The Desert Rocks

In a peaceful sandstone canyon, within the mirrored walls of Maraya, a multi-purpose conference and entertainment venue, global superstar Alicia Keys entertains her audience. It’s a high-energy set: everyone is on their feet, singing, dancing, and revelling in an electrifying performance, a stark contrast to the tranquil desert outside. But this is as it should be, for AlUla has long echoed to the rhythms of memorable performances: the poetry, music, and dance that is the beating heart of Arabic culture has its roots in the depths of the desert. This is the perfect place to perform.

In recent years, many artistic disciplines have been going through a renaissance in AlUla, but perhaps none more so than music and dance. It was always there in the hearts of the people, but now the young, the not-so-young and everyone in between can celebrate the joy of song and dance openly.

A resurgence of festivals celebrating poetry, music, and dance with local, national, and international flavours started with the Kingdom’s first music and cultural festival - Winter at Tantora, and now music and dance can be found all over the country. AlUla is also home to the electronic music festival, AZIMUTH, as well as many other concerts taking place in Maraya, in the heritage sites and in the streets of AlJadidah. Celebrating local, regional and international music, AlUla is alive with performance once again.

Among the earliest performances in AlUla were the poetry recitals of the Bedouin tribes that so romantically roamed across the desert dunes. Early Arabic poetry was a powerful oral tradition, stories to be recited rather than written down. A tribe, gathered around a campfire by night, would listen to enchanting tales of love, war, chivalry, heroism, and desert life crafted by their revered tribal poets. Their works were preserved and passed down the generations by rawis, tribal storytellers entrusted with memorising and performing the poems, often adding their own dramatic embellishments. This was more than entertainment; it was a way of life that both reflected and reinforced tribal history and values.

To this poetic tradition, the Bedouin added music. Arabic poetry has a particularly musical rhythm and tone, and recitals would sometimes be accompanied by singers whose voices enhanced the poetic pattern. The choir was usually made up of women, with some playing the drums, oud, or rebab, instruments that can still be heard in modern Arabian folk music. Evolving out of these Bedouin traditions, the music developed distinctive regional styles, from the enchanting melodies of AlUla’s Hejaz to the powerful pulsing beats of the central Najd. And it was to the compelling rhythms of this poetry and music that dance emerged.

In the streets of Old Town, a troupe assemble to perform the ardah, the national dance of Saudi Arabia. Dressed in glowing white and carrying gleaming curved swords, two lines of men stand shoulder to shoulder facing each other. Between them, the drummers strike up a rhythm and a poet boldly chants verse about the occasion, the ensemble rocking harmoniously to the beat.
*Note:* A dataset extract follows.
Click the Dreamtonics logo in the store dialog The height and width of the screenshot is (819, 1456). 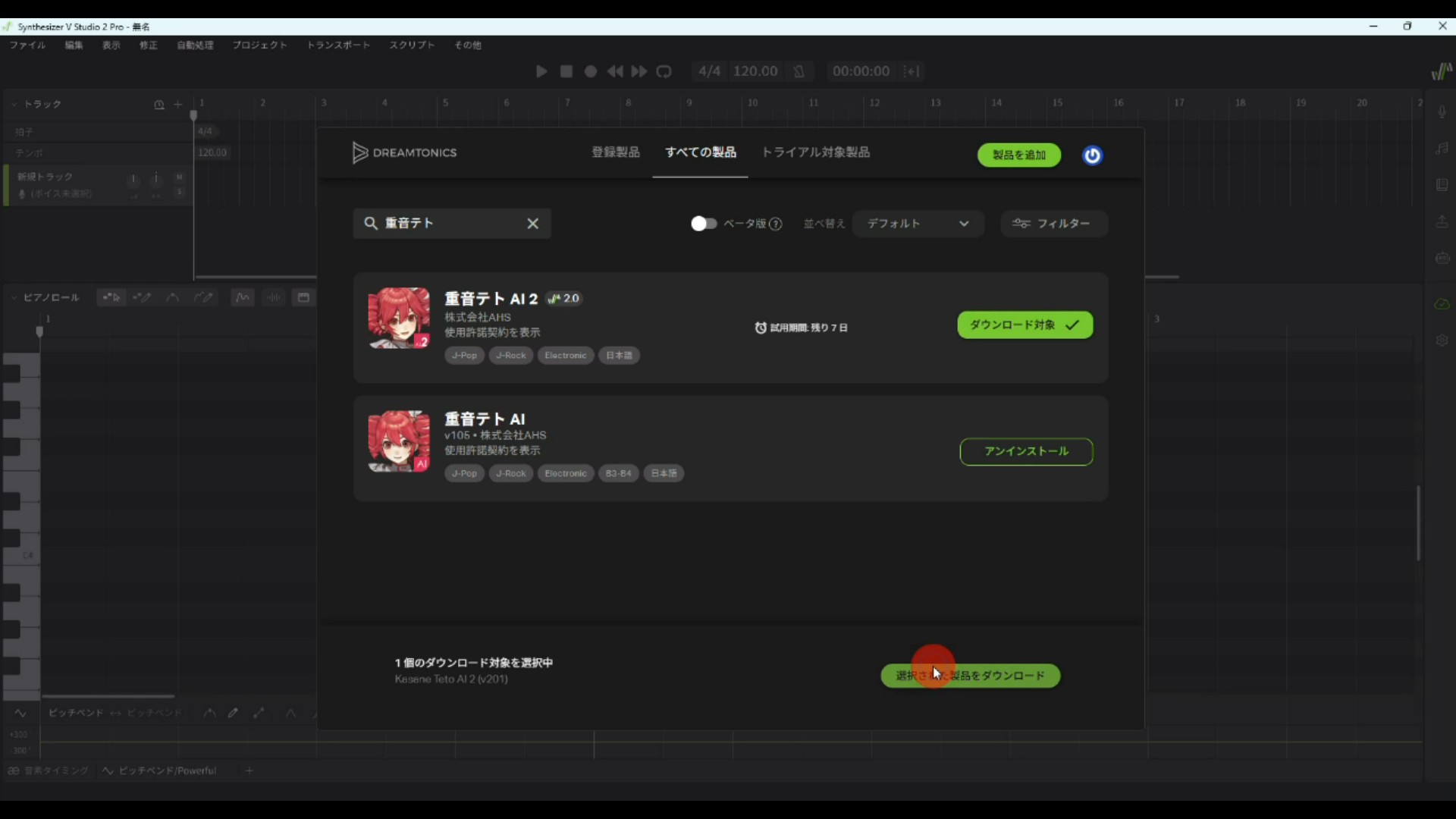pyautogui.click(x=405, y=152)
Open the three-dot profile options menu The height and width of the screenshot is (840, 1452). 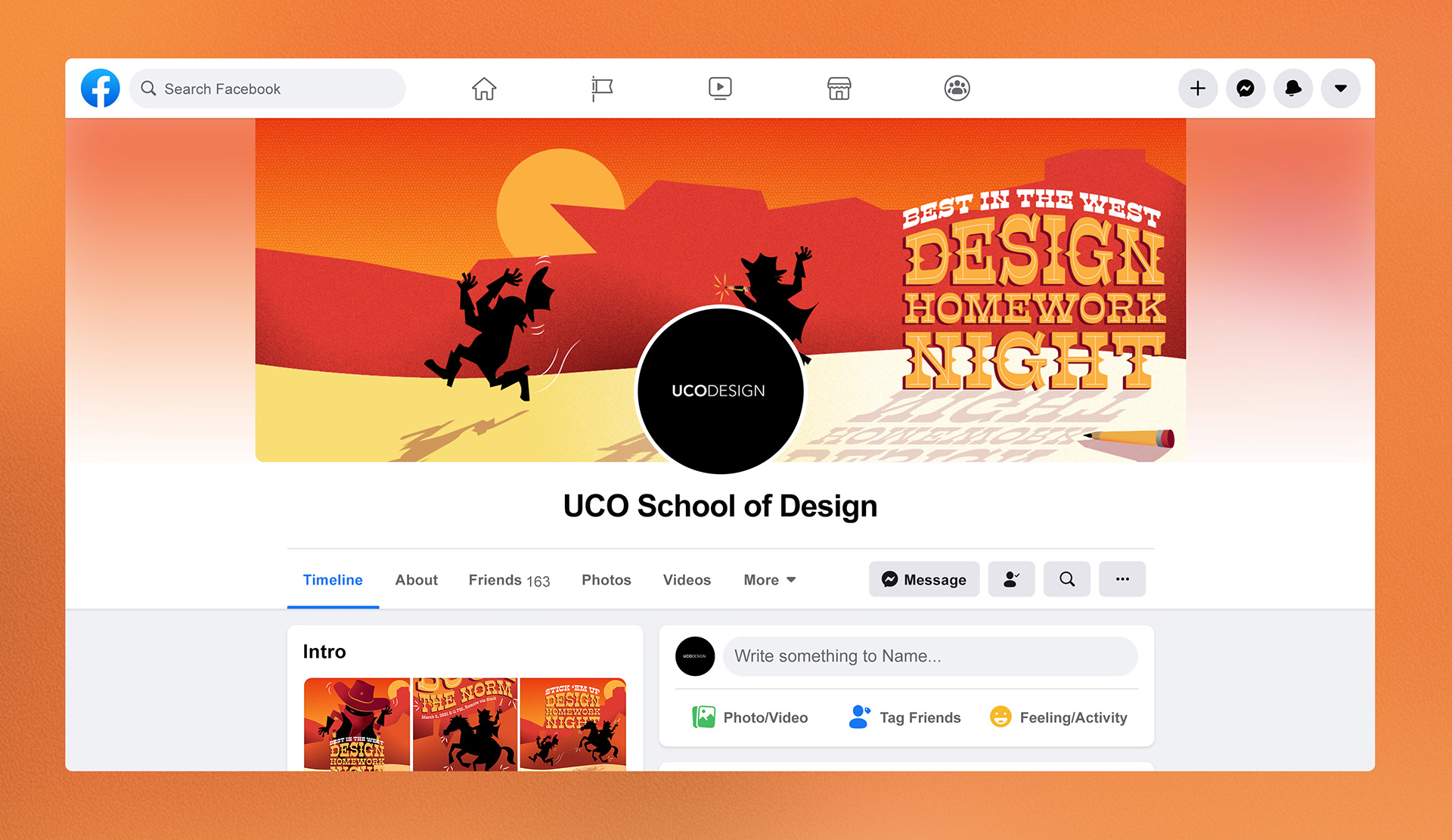(x=1122, y=579)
Steeped in ancient tradition, the ardah is performed to celebrate notable events, births, marriages, religious holidays, and ends with everyone gathered around the national flag. The perfect blend of dance, music, and poetry it is exhilarating to watch—a truly compelling performance.

And this is important to a people who are used to the relative solitude of the desert. Here, perhaps more than elsewhere, performance brings a crucial sense of community. It binds people together in a shared experience, a shared appreciation of beautifully expressed emotions that range from joy to sorrow. It’s easy to imagine how such performances built essential societal bonds in and among the tribes of Arabia—that it remains so treasured today is a testament to its enduring importance.

Because the spirit of performance more than survives in AlUla—it thrives. And its beating heart is Maraya, an extraordinary structure with a mirrored façade that shimmers in the desert light, reflecting the sun’s rays like a cultural beacon to attract world-class performers from Andrea Bocelli to Usher and Seal. As the dynamic beats of Usher echo through the venue, so the timeless spirit of performance lives on in the deserts of AlUla.